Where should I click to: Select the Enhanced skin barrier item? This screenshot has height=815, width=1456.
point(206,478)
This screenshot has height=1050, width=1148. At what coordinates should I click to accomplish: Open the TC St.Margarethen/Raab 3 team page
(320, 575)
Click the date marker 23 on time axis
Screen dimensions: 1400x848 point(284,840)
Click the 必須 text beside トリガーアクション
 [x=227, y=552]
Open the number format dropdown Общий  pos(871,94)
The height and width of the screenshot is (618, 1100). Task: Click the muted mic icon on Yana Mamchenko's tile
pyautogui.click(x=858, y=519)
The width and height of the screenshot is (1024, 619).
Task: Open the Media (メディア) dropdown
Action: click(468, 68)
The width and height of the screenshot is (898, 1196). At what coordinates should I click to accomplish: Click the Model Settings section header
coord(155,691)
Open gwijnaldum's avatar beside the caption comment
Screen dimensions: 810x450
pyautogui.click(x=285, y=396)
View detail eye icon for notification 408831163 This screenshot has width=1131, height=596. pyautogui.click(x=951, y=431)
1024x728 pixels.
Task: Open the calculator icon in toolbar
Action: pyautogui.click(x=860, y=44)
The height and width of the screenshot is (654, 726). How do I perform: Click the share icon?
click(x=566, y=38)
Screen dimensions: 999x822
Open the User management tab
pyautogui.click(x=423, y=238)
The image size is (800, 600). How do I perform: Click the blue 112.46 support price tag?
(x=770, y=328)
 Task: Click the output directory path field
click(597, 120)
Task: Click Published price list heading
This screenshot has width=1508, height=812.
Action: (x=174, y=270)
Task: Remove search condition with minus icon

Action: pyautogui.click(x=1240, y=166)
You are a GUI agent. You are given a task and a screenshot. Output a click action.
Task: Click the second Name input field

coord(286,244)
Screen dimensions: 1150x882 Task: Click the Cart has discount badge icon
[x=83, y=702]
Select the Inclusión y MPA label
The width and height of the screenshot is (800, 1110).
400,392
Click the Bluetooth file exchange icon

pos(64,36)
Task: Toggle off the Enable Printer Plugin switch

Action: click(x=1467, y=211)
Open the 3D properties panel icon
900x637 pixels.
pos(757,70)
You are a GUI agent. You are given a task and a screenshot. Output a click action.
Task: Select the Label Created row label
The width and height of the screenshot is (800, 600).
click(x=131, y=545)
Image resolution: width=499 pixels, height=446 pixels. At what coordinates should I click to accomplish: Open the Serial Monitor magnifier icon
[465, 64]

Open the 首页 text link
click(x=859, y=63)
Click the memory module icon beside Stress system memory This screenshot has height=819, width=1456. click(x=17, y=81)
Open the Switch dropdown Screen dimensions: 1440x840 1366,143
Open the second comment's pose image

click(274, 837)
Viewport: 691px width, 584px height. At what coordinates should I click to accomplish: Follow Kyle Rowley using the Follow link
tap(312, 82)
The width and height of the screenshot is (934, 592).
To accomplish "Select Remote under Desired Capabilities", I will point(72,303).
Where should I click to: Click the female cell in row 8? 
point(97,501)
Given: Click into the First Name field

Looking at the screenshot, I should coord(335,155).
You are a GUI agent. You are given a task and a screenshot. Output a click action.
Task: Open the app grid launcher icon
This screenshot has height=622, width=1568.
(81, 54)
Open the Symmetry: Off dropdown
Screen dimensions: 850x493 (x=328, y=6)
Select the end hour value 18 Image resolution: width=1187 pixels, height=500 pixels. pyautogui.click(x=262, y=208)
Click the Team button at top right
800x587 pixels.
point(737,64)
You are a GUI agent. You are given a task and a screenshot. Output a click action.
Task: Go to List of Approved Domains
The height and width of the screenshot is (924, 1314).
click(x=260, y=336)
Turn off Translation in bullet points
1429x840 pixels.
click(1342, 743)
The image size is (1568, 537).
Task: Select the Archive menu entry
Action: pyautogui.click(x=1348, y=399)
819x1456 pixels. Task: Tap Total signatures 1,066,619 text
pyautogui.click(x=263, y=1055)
:::::
> **Activity**:
Would you retype the whole listing, exactly as it reads?

> **Reply to the task**:
Where should I click to: Select the Enhanced skin barrier item? This screenshot has height=815, width=1456.
point(206,478)
This screenshot has height=1050, width=1148. At what coordinates should I click to accomplish: Open the TC St.Margarethen/Raab 3 team page
(320, 575)
Click the date marker 23 on time axis
Screen dimensions: 1400x848 point(284,840)
Click the 必須 text beside トリガーアクション
 [x=227, y=552]
Open the number format dropdown Общий  pos(871,94)
The height and width of the screenshot is (618, 1100). Task: Click the muted mic icon on Yana Mamchenko's tile
pyautogui.click(x=858, y=519)
The width and height of the screenshot is (1024, 619).
Task: Open the Media (メディア) dropdown
Action: click(468, 68)
The width and height of the screenshot is (898, 1196). At what coordinates should I click to accomplish: Click the Model Settings section header
coord(155,691)
Open gwijnaldum's avatar beside the caption comment
Screen dimensions: 810x450
pyautogui.click(x=285, y=396)
View detail eye icon for notification 408831163 This screenshot has width=1131, height=596. pyautogui.click(x=951, y=431)
1024x728 pixels.
Task: Open the calculator icon in toolbar
Action: pyautogui.click(x=860, y=44)
The height and width of the screenshot is (654, 726). How do I perform: Click the share icon?
click(x=566, y=38)
Screen dimensions: 999x822
Open the User management tab
pyautogui.click(x=423, y=238)
The image size is (800, 600). How do I perform: Click the blue 112.46 support price tag?
(x=770, y=328)
 Task: Click the output directory path field
click(597, 120)
Task: Click Published price list heading
This screenshot has width=1508, height=812.
Action: (x=174, y=270)
Task: Remove search condition with minus icon

Action: pyautogui.click(x=1240, y=166)
You are a GUI agent. You are given a task and a screenshot. Output a click action.
Task: Click the second Name input field

coord(286,244)
Screen dimensions: 1150x882 Task: Click the Cart has discount badge icon
[x=83, y=702]
Select the Inclusión y MPA label
The width and height of the screenshot is (800, 1110).
400,392
Click the Bluetooth file exchange icon

pos(64,36)
Task: Toggle off the Enable Printer Plugin switch

Action: click(x=1467, y=211)
Open the 3D properties panel icon
900x637 pixels.
pos(757,70)
You are a GUI agent. You are given a task and a screenshot. Output a click action.
Task: Select the Label Created row label
The width and height of the screenshot is (800, 600).
click(x=131, y=545)
Image resolution: width=499 pixels, height=446 pixels. At what coordinates should I click to accomplish: Open the Serial Monitor magnifier icon
[465, 64]

Open the 首页 text link
click(x=859, y=63)
Click the memory module icon beside Stress system memory This screenshot has height=819, width=1456. click(x=17, y=81)
Open the Switch dropdown Screen dimensions: 1440x840 1366,143
Open the second comment's pose image

click(274, 837)
Viewport: 691px width, 584px height. At what coordinates should I click to accomplish: Follow Kyle Rowley using the Follow link
tap(312, 82)
The width and height of the screenshot is (934, 592).
To accomplish "Select Remote under Desired Capabilities", I will point(72,303).
Where should I click to: Click the female cell in row 8? 
point(97,501)
Given: Click into the First Name field

Looking at the screenshot, I should coord(335,155).
You are a GUI agent. You are given a task and a screenshot. Output a click action.
Task: Open the app grid launcher icon
This screenshot has height=622, width=1568.
(81, 54)
Open the Symmetry: Off dropdown
Screen dimensions: 850x493 (x=328, y=6)
Select the end hour value 18 Image resolution: width=1187 pixels, height=500 pixels. pyautogui.click(x=262, y=208)
Click the Team button at top right
800x587 pixels.
point(737,64)
You are a GUI agent. You are given a task and a screenshot. Output a click action.
Task: Go to List of Approved Domains
The height and width of the screenshot is (924, 1314).
click(x=260, y=336)
Turn off Translation in bullet points
1429x840 pixels.
click(1342, 743)
The image size is (1568, 537).
Task: Select the Archive menu entry
Action: pyautogui.click(x=1348, y=399)
819x1456 pixels. Task: Tap Total signatures 1,066,619 text
pyautogui.click(x=263, y=1055)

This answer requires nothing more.